Dimensions
154 x 232 x 36mm
On the day IKEA opened a superstore in Shanghai, the response from the Chinese public was unprecedented. Thousands of people descended on the shop, picnicked at the tables, slept on the beds and examined the western cooking implements as if they were exhibits in a museum. Most significantly, they brought their parents: the IKEA displays allowed hordes of young people from the new 'aspiration generation' to show their mothers and fathers what modern living is all about.
Less than a decade ago, such scenes would have been inconceivable in China. They are testimony to the extraordinary change that has swept through the nation since Deng Xiaoping began pursuing serious economic reform in the 1990s. It is change on a scale and at a pace perhaps unprecedented in human history and it has had an irreversible impact on people's daily lives.
Duncan Hewitt has been living and working in China since 1986. He has watched this process from close-up, yet even he finds it hard to keep step with it all.
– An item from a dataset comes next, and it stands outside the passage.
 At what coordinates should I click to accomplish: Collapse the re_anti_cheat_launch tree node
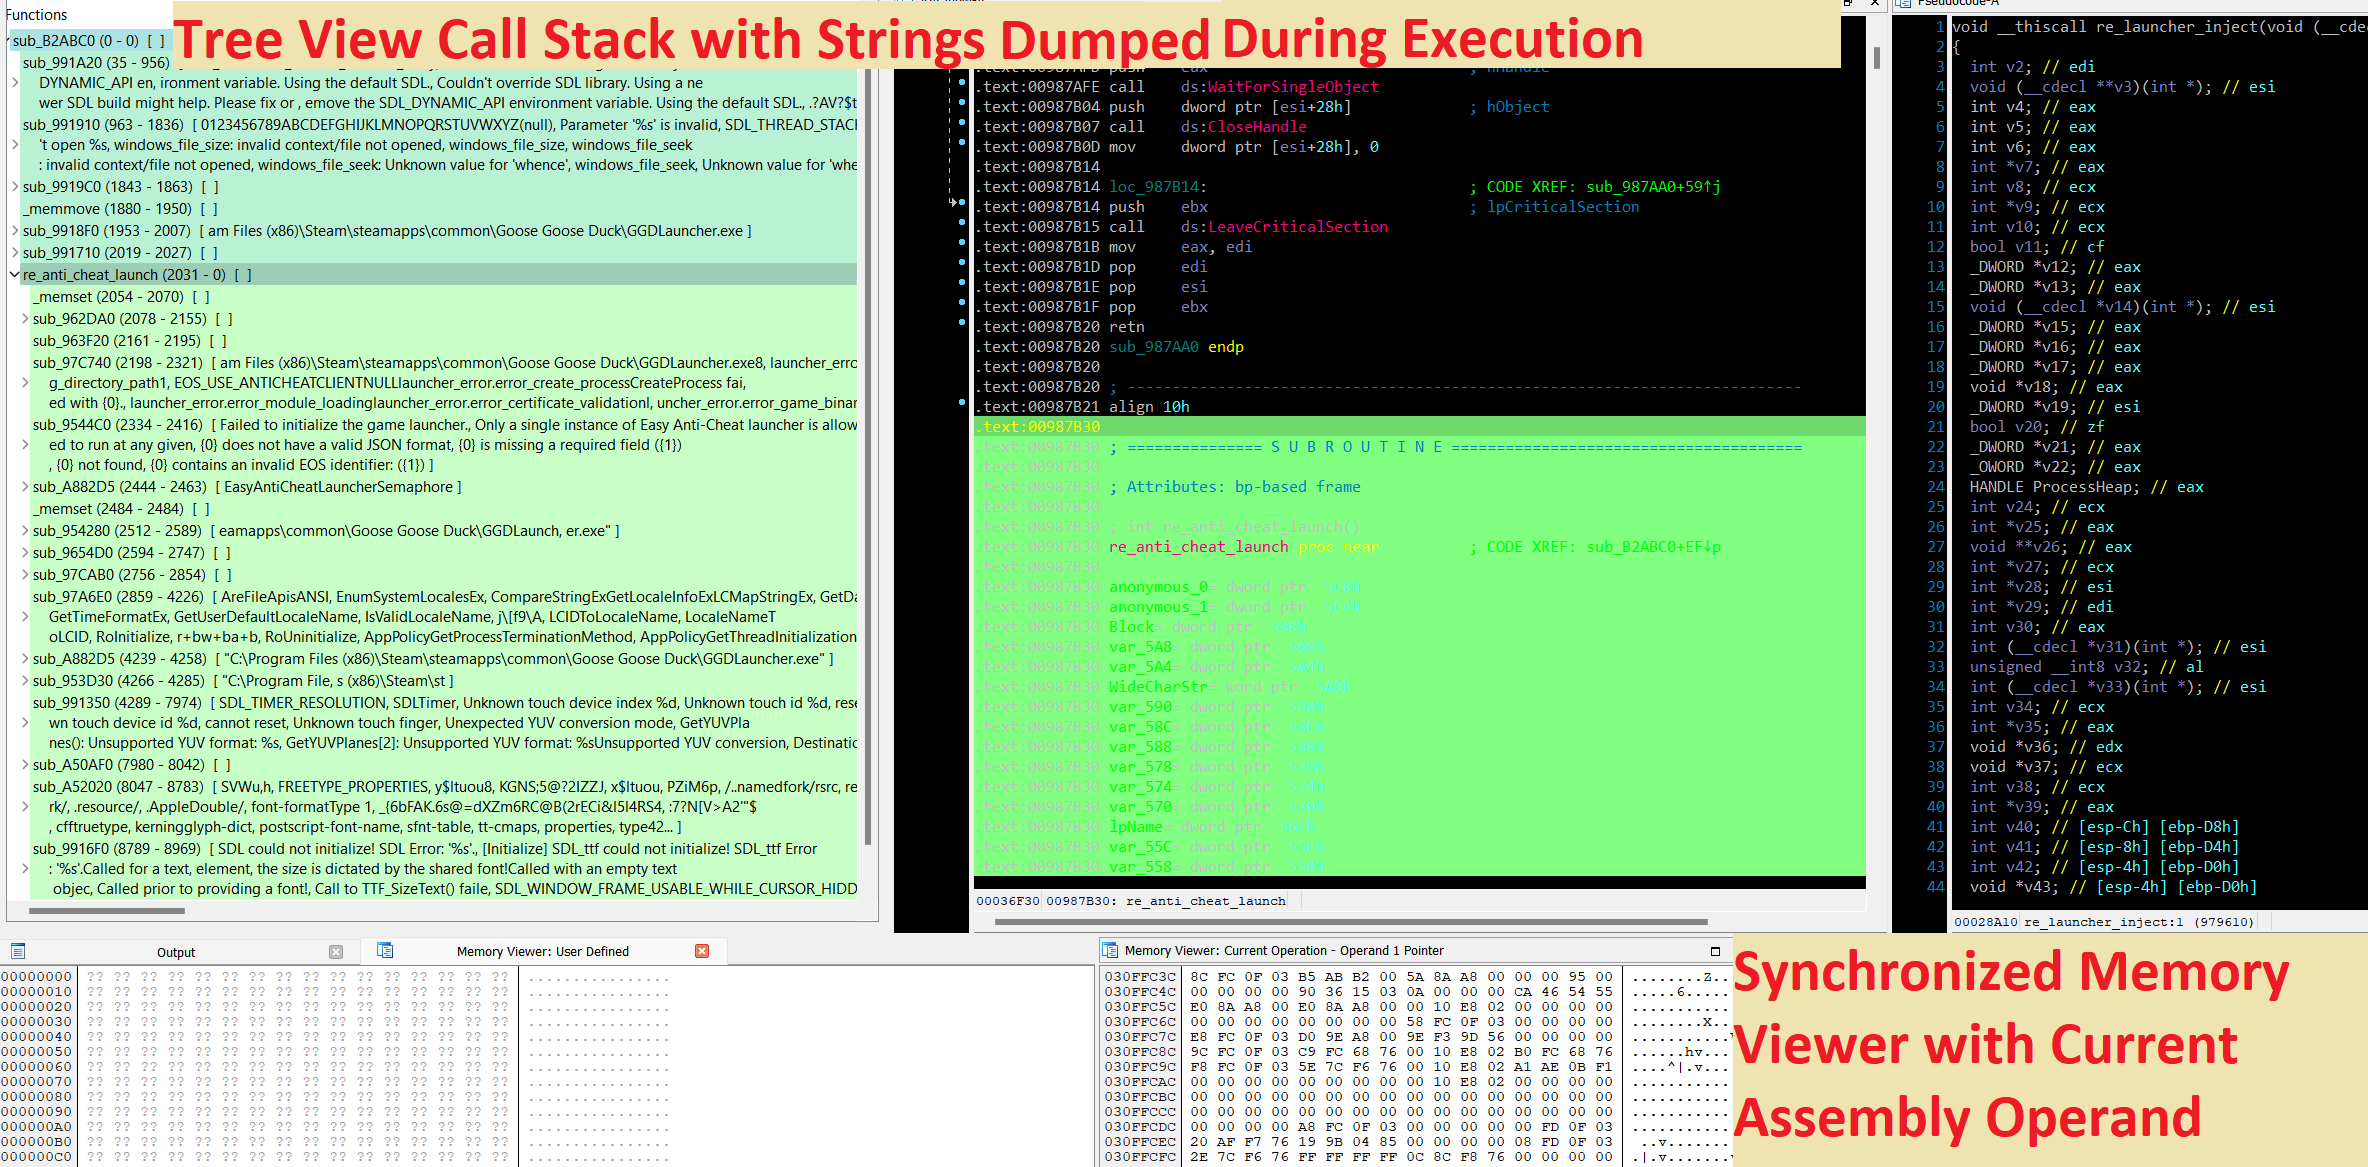click(x=14, y=274)
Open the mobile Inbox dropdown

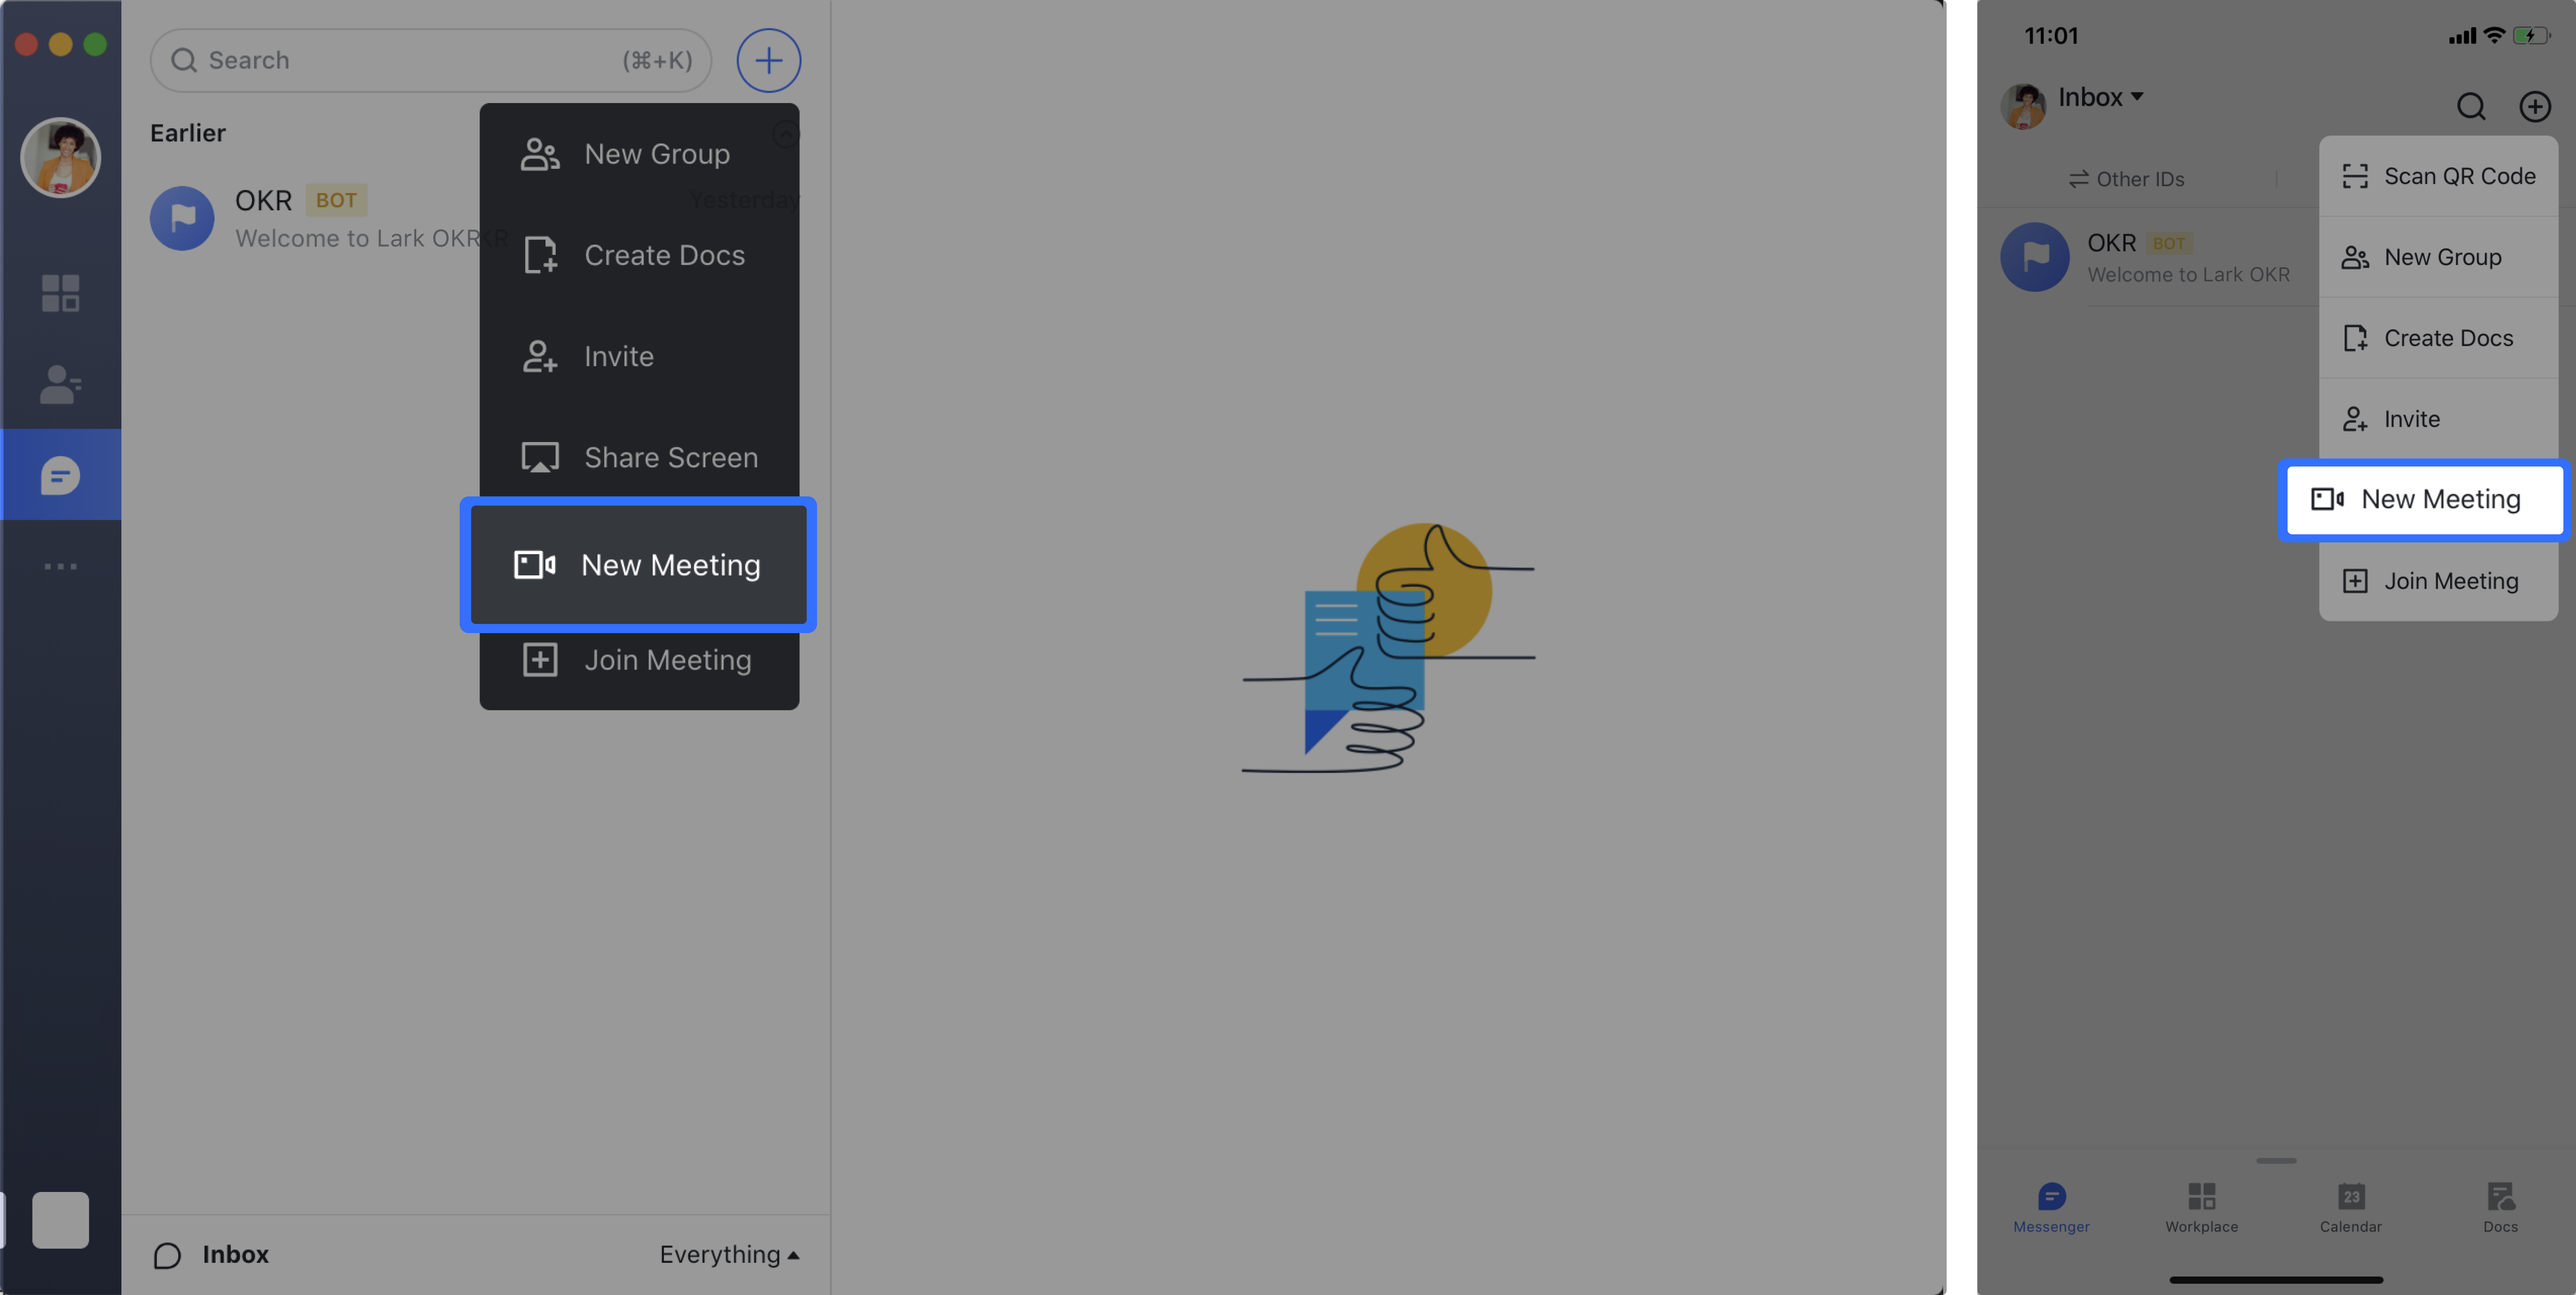click(x=2100, y=97)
In Shanghai whole streets are rebuilt from one day to the next, while car ownership soars, education goes private and Chinese teenagers embrace boy bands, fashion and reality TV. It is a transformation that has brought huge benefits to the nation, but it has also come at a cost. Deng Xiaoping's pronouncement that China should "let some of the people get rich first" may have been adopted enthusiastically by many, but China has in recent years been described as one of the most divided societies on earth.
This book seeks to provide a glimpse inside this new society, as China's isolation melts away and the nation, its people and its problems become increasingly linked to the wider world.